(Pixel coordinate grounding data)
•••••

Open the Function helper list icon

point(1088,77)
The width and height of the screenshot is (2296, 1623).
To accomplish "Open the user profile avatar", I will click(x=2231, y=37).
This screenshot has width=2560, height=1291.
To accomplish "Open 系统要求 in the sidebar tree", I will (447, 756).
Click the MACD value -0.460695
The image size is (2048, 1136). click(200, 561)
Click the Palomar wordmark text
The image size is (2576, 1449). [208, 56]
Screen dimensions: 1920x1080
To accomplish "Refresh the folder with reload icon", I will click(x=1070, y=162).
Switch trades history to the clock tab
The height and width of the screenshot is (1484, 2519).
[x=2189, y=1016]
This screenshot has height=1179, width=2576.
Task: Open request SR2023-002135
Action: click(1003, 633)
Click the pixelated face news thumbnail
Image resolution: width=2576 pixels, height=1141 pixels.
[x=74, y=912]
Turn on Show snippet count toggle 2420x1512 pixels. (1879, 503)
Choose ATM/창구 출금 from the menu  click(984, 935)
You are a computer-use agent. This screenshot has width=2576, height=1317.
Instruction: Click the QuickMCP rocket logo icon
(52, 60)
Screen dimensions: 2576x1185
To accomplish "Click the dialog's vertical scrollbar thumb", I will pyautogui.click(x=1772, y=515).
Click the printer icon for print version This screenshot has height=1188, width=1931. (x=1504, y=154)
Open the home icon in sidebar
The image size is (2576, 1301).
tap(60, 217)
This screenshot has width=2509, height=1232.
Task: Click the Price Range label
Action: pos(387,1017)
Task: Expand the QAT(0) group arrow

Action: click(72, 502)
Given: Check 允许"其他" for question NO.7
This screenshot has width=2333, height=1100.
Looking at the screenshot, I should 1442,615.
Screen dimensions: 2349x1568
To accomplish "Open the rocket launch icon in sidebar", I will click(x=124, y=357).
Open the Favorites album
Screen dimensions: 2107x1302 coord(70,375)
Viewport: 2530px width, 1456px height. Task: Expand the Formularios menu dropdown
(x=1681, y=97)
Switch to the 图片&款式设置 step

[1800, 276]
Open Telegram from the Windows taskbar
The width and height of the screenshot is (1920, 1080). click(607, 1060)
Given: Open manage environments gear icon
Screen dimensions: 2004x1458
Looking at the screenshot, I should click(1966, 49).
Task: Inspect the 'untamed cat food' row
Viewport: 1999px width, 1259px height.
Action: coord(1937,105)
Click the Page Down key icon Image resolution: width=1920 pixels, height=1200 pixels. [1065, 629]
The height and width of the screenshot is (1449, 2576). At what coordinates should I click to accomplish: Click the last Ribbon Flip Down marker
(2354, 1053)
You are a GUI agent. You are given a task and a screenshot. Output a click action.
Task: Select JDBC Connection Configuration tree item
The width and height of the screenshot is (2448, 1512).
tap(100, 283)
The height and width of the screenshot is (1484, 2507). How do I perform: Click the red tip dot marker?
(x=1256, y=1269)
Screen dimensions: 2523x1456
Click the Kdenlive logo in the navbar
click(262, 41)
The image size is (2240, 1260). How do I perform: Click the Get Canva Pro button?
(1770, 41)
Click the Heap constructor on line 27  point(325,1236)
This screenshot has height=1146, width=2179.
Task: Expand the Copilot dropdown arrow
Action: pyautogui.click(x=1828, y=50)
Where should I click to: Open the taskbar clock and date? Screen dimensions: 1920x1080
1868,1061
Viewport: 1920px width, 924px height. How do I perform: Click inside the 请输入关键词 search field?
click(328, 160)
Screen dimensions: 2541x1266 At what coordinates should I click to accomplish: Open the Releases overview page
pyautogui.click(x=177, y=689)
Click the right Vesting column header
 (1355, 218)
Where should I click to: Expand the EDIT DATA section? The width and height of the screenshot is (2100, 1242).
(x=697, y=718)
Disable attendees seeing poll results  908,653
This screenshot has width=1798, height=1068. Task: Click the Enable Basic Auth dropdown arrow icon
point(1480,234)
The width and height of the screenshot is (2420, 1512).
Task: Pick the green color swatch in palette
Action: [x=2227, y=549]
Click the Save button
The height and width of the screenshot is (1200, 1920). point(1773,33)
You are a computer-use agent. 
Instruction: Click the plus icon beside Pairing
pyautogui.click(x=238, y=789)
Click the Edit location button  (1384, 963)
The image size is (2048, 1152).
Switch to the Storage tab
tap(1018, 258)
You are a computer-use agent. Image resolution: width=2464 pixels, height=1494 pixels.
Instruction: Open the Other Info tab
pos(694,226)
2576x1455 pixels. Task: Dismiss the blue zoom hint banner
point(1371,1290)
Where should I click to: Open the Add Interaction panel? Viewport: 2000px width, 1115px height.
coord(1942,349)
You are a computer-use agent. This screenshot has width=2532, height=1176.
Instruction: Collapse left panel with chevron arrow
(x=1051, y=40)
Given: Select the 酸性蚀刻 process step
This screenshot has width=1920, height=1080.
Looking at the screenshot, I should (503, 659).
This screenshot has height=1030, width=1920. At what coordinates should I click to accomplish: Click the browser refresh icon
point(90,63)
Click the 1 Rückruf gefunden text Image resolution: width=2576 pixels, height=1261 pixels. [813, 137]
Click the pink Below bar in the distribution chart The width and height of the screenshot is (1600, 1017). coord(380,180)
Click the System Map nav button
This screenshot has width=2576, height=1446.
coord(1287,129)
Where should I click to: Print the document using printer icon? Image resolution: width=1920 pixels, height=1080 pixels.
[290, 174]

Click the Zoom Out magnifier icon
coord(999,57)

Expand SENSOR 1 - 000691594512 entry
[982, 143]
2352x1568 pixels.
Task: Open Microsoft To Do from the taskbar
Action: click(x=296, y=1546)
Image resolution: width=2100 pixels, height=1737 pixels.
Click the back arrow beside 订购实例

•••••

◆ **YOUR GOAL**
Write the records out in full, exactly as they read above.

◆ **EXPECTED OUTPUT**
Open the Function helper list icon

point(1088,77)
The width and height of the screenshot is (2296, 1623).
To accomplish "Open the user profile avatar", I will click(x=2231, y=37).
This screenshot has width=2560, height=1291.
To accomplish "Open 系统要求 in the sidebar tree", I will (447, 756).
Click the MACD value -0.460695
The image size is (2048, 1136). click(200, 561)
Click the Palomar wordmark text
The image size is (2576, 1449). [208, 56]
Screen dimensions: 1920x1080
To accomplish "Refresh the folder with reload icon", I will click(x=1070, y=162).
Switch trades history to the clock tab
The height and width of the screenshot is (1484, 2519).
[x=2189, y=1016]
This screenshot has height=1179, width=2576.
Task: Open request SR2023-002135
Action: click(1003, 633)
Click the pixelated face news thumbnail
Image resolution: width=2576 pixels, height=1141 pixels.
[x=74, y=912]
Turn on Show snippet count toggle 2420x1512 pixels. (1879, 503)
Choose ATM/창구 출금 from the menu  click(984, 935)
You are a computer-use agent. This screenshot has width=2576, height=1317.
Instruction: Click the QuickMCP rocket logo icon
(52, 60)
Screen dimensions: 2576x1185
To accomplish "Click the dialog's vertical scrollbar thumb", I will pyautogui.click(x=1772, y=515).
Click the printer icon for print version This screenshot has height=1188, width=1931. (x=1504, y=154)
Open the home icon in sidebar
The image size is (2576, 1301).
tap(60, 217)
This screenshot has width=2509, height=1232.
Task: Click the Price Range label
Action: pos(387,1017)
Task: Expand the QAT(0) group arrow

Action: click(72, 502)
Given: Check 允许"其他" for question NO.7
This screenshot has width=2333, height=1100.
Looking at the screenshot, I should 1442,615.
Screen dimensions: 2349x1568
To accomplish "Open the rocket launch icon in sidebar", I will click(x=124, y=357).
Open the Favorites album
Screen dimensions: 2107x1302 coord(70,375)
Viewport: 2530px width, 1456px height. Task: Expand the Formularios menu dropdown
(x=1681, y=97)
Switch to the 图片&款式设置 step

[1800, 276]
Open Telegram from the Windows taskbar
The width and height of the screenshot is (1920, 1080). click(607, 1060)
Given: Open manage environments gear icon
Screen dimensions: 2004x1458
Looking at the screenshot, I should click(1966, 49).
Task: Inspect the 'untamed cat food' row
Viewport: 1999px width, 1259px height.
Action: coord(1937,105)
Click the Page Down key icon Image resolution: width=1920 pixels, height=1200 pixels. [1065, 629]
The height and width of the screenshot is (1449, 2576). At what coordinates should I click to accomplish: Click the last Ribbon Flip Down marker
(2354, 1053)
You are a GUI agent. You are given a task and a screenshot. Output a click action.
Task: Select JDBC Connection Configuration tree item
The width and height of the screenshot is (2448, 1512).
tap(100, 283)
The height and width of the screenshot is (1484, 2507). How do I perform: Click the red tip dot marker?
(x=1256, y=1269)
Screen dimensions: 2523x1456
Click the Kdenlive logo in the navbar
click(262, 41)
The image size is (2240, 1260). How do I perform: Click the Get Canva Pro button?
(1770, 41)
Click the Heap constructor on line 27  point(325,1236)
This screenshot has height=1146, width=2179.
Task: Expand the Copilot dropdown arrow
Action: pyautogui.click(x=1828, y=50)
Where should I click to: Open the taskbar clock and date? Screen dimensions: 1920x1080
1868,1061
Viewport: 1920px width, 924px height. How do I perform: Click inside the 请输入关键词 search field?
click(328, 160)
Screen dimensions: 2541x1266 At what coordinates should I click to accomplish: Open the Releases overview page
pyautogui.click(x=177, y=689)
Click the right Vesting column header
 (1355, 218)
Where should I click to: Expand the EDIT DATA section? The width and height of the screenshot is (2100, 1242).
(x=697, y=718)
Disable attendees seeing poll results  908,653
This screenshot has width=1798, height=1068. Task: Click the Enable Basic Auth dropdown arrow icon
point(1480,234)
The width and height of the screenshot is (2420, 1512).
Task: Pick the green color swatch in palette
Action: [x=2227, y=549]
Click the Save button
The height and width of the screenshot is (1200, 1920). point(1773,33)
You are a computer-use agent. 
Instruction: Click the plus icon beside Pairing
pyautogui.click(x=238, y=789)
Click the Edit location button  (1384, 963)
The image size is (2048, 1152).
Switch to the Storage tab
tap(1018, 258)
You are a computer-use agent. Image resolution: width=2464 pixels, height=1494 pixels.
Instruction: Open the Other Info tab
pos(694,226)
2576x1455 pixels. Task: Dismiss the blue zoom hint banner
point(1371,1290)
Where should I click to: Open the Add Interaction panel? Viewport: 2000px width, 1115px height.
coord(1942,349)
You are a computer-use agent. This screenshot has width=2532, height=1176.
Instruction: Collapse left panel with chevron arrow
(x=1051, y=40)
Given: Select the 酸性蚀刻 process step
This screenshot has width=1920, height=1080.
Looking at the screenshot, I should (503, 659).
This screenshot has height=1030, width=1920. At what coordinates should I click to accomplish: Click the browser refresh icon
point(90,63)
Click the 1 Rückruf gefunden text Image resolution: width=2576 pixels, height=1261 pixels. [813, 137]
Click the pink Below bar in the distribution chart The width and height of the screenshot is (1600, 1017). coord(380,180)
Click the System Map nav button
This screenshot has width=2576, height=1446.
coord(1287,129)
Where should I click to: Print the document using printer icon? Image resolution: width=1920 pixels, height=1080 pixels.
[290, 174]

Click the Zoom Out magnifier icon
coord(999,57)

Expand SENSOR 1 - 000691594512 entry
[982, 143]
2352x1568 pixels.
Task: Open Microsoft To Do from the taskbar
Action: click(x=296, y=1546)
Image resolution: width=2100 pixels, height=1737 pixels.
Click the back arrow beside 订购实例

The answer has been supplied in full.